EXERCISE DESCRIPTION: Show every line below that contains the string "value".

PROVIDED DATA:
◆ ◆ ◆ ◆ ◆ ◆ ◆
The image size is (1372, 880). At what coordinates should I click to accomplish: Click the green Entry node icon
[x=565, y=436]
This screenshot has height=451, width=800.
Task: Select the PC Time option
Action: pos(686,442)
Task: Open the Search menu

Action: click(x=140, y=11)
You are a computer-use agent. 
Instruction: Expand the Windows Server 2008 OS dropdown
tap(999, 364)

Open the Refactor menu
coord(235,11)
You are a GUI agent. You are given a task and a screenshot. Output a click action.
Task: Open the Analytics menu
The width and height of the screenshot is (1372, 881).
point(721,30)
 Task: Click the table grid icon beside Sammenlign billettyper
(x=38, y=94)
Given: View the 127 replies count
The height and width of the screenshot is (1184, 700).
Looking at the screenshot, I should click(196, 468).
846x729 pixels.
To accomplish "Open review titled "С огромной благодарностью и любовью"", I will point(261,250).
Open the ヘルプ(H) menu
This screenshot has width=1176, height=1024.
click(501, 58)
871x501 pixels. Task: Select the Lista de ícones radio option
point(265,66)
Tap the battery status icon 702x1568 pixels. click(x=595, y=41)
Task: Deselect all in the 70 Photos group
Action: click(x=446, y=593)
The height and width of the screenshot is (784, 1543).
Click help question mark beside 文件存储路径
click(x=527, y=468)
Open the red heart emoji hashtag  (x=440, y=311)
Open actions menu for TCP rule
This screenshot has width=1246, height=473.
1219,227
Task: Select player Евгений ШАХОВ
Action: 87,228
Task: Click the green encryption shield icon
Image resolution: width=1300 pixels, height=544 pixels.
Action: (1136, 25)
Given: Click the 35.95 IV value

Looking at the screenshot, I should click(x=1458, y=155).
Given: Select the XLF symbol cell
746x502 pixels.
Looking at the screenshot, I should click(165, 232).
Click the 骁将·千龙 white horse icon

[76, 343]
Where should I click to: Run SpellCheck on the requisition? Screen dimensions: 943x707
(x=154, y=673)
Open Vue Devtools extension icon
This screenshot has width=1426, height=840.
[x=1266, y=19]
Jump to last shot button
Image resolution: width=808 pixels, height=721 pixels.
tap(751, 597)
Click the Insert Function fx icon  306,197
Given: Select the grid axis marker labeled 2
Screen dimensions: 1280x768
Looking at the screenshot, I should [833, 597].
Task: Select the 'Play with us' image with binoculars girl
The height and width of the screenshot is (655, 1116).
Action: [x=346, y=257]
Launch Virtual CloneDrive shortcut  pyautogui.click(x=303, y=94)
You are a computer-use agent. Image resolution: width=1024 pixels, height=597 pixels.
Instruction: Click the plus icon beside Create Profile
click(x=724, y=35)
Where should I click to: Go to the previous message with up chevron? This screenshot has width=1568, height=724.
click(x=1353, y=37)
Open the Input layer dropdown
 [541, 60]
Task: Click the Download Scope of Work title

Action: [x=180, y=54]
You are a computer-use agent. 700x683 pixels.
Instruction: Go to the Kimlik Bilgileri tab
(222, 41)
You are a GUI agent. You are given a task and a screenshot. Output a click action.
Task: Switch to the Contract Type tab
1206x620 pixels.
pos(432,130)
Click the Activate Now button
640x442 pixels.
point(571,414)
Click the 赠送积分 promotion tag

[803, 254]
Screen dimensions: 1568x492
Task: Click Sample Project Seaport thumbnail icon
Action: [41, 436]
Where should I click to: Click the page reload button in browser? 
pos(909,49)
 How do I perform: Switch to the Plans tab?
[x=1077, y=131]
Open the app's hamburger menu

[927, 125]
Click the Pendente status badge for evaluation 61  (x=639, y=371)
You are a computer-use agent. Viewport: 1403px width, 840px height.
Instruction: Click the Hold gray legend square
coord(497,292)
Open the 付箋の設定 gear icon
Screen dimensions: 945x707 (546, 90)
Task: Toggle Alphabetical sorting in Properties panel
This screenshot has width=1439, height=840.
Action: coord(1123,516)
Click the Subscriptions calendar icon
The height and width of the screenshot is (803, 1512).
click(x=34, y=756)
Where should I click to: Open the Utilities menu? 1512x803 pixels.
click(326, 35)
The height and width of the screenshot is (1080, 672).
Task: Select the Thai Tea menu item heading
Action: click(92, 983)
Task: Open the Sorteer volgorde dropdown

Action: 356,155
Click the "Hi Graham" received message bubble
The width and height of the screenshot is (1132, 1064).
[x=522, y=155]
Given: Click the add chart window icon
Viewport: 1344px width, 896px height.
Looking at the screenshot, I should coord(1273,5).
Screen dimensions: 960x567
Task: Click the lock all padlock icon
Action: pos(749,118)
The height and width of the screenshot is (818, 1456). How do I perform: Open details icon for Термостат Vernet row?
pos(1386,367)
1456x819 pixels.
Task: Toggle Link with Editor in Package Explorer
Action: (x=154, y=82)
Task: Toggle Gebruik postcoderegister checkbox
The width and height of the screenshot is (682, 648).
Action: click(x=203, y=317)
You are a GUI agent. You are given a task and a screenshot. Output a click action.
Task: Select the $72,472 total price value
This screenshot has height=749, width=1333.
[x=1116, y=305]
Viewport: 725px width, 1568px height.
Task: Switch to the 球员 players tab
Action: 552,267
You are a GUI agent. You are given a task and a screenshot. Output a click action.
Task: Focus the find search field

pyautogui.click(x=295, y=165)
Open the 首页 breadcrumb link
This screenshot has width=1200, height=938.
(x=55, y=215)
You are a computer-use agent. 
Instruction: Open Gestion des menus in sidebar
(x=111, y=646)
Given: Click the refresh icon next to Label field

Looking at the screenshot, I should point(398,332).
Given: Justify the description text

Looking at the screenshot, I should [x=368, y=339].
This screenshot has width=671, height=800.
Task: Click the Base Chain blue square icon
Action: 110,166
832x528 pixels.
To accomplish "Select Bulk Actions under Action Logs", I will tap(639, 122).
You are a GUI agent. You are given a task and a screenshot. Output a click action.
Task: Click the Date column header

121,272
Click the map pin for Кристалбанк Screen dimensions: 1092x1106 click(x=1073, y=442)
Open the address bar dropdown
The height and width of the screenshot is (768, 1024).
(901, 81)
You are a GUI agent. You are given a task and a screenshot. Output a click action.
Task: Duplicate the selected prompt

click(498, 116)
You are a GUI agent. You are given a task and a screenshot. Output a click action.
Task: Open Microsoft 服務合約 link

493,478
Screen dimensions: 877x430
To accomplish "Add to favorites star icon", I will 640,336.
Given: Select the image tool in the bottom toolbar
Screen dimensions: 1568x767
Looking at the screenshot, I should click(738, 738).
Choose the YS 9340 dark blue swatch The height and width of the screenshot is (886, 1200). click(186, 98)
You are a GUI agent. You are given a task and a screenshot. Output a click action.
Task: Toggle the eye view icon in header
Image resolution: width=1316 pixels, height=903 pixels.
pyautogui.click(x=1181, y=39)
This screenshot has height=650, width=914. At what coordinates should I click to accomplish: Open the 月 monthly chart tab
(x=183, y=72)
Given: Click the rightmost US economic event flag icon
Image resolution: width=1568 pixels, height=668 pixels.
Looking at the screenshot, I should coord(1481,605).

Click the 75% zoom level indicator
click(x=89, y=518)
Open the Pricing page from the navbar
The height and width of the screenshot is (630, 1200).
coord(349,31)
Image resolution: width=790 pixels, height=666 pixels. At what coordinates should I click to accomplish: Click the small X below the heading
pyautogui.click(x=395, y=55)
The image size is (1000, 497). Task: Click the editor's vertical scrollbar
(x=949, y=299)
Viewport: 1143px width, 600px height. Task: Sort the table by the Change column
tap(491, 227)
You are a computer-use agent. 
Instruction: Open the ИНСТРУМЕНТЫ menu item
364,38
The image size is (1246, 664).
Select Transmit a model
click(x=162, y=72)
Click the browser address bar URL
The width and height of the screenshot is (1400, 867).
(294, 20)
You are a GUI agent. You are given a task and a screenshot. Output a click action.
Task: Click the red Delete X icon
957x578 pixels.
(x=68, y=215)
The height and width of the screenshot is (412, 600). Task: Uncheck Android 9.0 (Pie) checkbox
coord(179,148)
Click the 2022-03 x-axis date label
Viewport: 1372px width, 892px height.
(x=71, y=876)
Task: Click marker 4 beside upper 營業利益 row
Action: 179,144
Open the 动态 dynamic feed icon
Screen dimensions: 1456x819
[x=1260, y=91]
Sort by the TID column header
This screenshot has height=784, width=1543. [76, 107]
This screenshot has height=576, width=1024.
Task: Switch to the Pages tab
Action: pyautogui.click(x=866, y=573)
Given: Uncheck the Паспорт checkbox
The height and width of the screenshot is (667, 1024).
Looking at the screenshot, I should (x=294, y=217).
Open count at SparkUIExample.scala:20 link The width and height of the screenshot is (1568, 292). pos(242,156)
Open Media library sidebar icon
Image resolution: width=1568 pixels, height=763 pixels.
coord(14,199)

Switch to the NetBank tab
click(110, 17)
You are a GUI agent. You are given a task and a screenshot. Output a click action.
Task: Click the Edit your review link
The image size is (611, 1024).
◆ ◆ ◆ ◆ ◆ ◆ ◆
OUTPUT FOR THIS TASK:
Given: Click the 35.95 IV value
Task: Select the $72,472 total price value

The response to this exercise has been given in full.